We returned, baked and triumphant. James called his mother for a ride home -- a journey, I learned later, that detoured to the hospital for a tetanus shot. I felt initiated, relieved to be an interloper in the adventurous world of boys.
The next week I joined Harry and James for a swim at the Howard Johnson's off the highway nearby. The pool sat stark and unshaded, a blue hole in a concrete slab beneath an unfinished single-level motel. James flipped off the diving board before a guy in a hard hat came over to ask what we were doing. Harry stared nervously at his feet, and I stood with my mouth hanging open, sure we soon would be arrested for trespassing.

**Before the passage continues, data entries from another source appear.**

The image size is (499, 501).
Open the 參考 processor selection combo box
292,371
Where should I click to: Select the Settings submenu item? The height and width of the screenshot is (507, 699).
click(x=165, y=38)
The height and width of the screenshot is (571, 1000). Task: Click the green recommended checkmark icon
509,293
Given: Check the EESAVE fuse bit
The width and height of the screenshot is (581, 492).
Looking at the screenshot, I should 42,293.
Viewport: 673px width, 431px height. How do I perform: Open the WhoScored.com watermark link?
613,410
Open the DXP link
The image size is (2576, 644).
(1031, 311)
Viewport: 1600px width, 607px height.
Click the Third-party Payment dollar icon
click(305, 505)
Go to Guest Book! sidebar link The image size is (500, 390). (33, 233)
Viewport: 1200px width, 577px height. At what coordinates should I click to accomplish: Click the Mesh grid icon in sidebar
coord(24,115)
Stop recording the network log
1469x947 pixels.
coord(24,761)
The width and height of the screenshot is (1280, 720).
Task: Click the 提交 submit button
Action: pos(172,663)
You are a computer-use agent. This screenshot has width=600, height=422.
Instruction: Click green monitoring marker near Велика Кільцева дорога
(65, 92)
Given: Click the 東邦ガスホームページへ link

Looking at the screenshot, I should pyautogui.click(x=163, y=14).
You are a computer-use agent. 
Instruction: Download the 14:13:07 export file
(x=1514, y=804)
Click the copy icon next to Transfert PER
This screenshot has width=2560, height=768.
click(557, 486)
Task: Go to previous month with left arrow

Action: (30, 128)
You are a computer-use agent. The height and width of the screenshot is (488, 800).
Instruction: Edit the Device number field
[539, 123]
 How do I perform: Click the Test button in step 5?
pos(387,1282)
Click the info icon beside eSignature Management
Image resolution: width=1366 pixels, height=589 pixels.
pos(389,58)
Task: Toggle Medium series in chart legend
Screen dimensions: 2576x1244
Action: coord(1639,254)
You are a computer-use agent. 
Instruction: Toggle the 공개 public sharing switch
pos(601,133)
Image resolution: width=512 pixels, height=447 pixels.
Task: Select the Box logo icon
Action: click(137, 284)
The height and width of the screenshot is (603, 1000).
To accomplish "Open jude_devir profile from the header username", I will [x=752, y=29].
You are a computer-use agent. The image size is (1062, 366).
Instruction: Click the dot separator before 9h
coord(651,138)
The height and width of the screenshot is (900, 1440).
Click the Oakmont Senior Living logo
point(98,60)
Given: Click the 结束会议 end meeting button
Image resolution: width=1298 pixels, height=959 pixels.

James emerged from the water slick as a seal, throwing back his shock of curly blond bangs, turned greenish with chlorine. The guy asked him what he was doing swimming in this pool.
"My daddy owns this motel," said James, smiling. "He said we could swim here whenever we want."
The guy just nodded and walked off. We swam in the pool every day for the next week. I perfected my jackknife off the stiff, low diving board. Then the "Grand Opening" sign went up in front of the Howard Johnson's lobby.
It was August now, time to start thinking about school, but not before we exploited our third swimming hole. It was the private pool of a neighbor, a single man named -- we thought hilariously -- David P. Potter. He lived alone behind a tall privacy fence, just him and that cool, inviting pool -- a real waste if you thought about it.
We spied and planned our assault. Normally David P. Potter returned home from work around 6, but one Friday evening he failed to show. James scaled the fence, then let the rest of us (our trio had grown to include a couple of the neighborhood kids) in through the gate.
We swam and jumped and dive-bombed and laughed at our good luck until David P. Potter's car lights shone through the slats of the fence, and we all had to run like hell. He knew who we were and told our parents what we had done.
Good thing summer was over.
The next year, James was sent to the military academy at Columbia for getting into trouble and having bad grades. His father said if he didn't straighten up, he'd end up in Vietnam. He sent me letters, sweet and full of bad misspellings. Harry had a girlfriend, which put him in an even worse mood than normal.
I joined the world of girls -- a whole new initiation. But that's another story.